■ **Set exercise A**: In the passage on raid attunements, how was Molten Core attunement accomplished?
■ **Set exercise B**: Extend the passage on raid attunements past its last sentence.

■ **Passage**:
Oh yeah, I forgot to mention that back then, epics were really, really hard to come by for 98% of the player base.

The pre-Outland raiding scene was limited only by what the specific guilds wanted to do and how they wanted to do it; attunements weren’t really a roadblock. Molten Core attunement was accomplished via a simple Blackrock Depths run. Onyxia attunement, on the Alliance side, was pretty damn easy. The Onyxia attunement for the Horde was difficult by comparison (the elite dragons come to mind) but accomplished with 5 man groups rather than a raid. And the Blackwing Lair attunement was so easy it’s almost laughable: just click the Orb behind Drak after you kill him in yet another UBRS run. AQ20 and Zul’Gurub didn’t require attunement, and neither did AQ40 (I guess opening the gates was an attunement for everyone). The biggest and baddest raid of them all, Naxxramas, required the expenditure of gold for some materials, depending on your rep with the Argent Dawn.

Fast forward to Burning Crusade and we see a whole new raiding scene. Blizzard introduced an entirely new, complex scheme for attunement to raid dungeons. Karazhan requires a fairly simple quest chain that has the nice byproduct of gearing people up a little bit. Serpentshrine Cavern and Tempest Keep used to have a difficult attunement involving running a lot of heroics in addition to completing Karazhan, Gruul, and Magtheridon.

■ **Source material**:
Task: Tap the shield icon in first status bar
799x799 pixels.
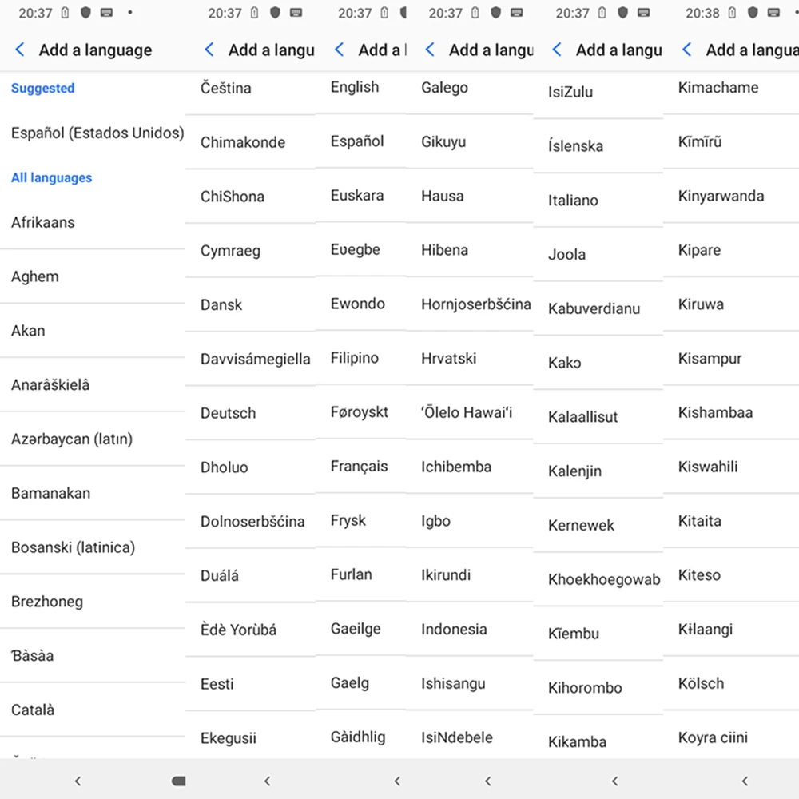Action: [x=85, y=13]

■ **Expected answer A**: Through a simple Blackrock Depths run.

■ **Expected answer B**:
Wait. Used to? What happened?

Blilzzard discovered that the difficulty curve was too great. Guilds were farming Karazhan but having a lot of trouble with Gruul and Magtheridon. Despite the intention in progressive difficulty, guilds were bored fighting the same two bosses over and over and wanted to attempt the higher content. So Blizzard removed the SSC and TK attunements.

The Black Temple and Mount Hyjal attunement chains stayed. Hyjal attunement is straightforward: get the quest, kill Vashj and Kael, get your vials, and there you go. Black Temple attunement is much, much more complicated, involving a deep lore-based quest chain starting in Shadowmoon Valley and taking you through SSC and TK, then Mount Hyjal, where you have to kill Archimonde. You have to complete both tier 5 raids as well as Mount Hyjal to even set foot into Black Temple. It’s long, difficult, and involved quest chain.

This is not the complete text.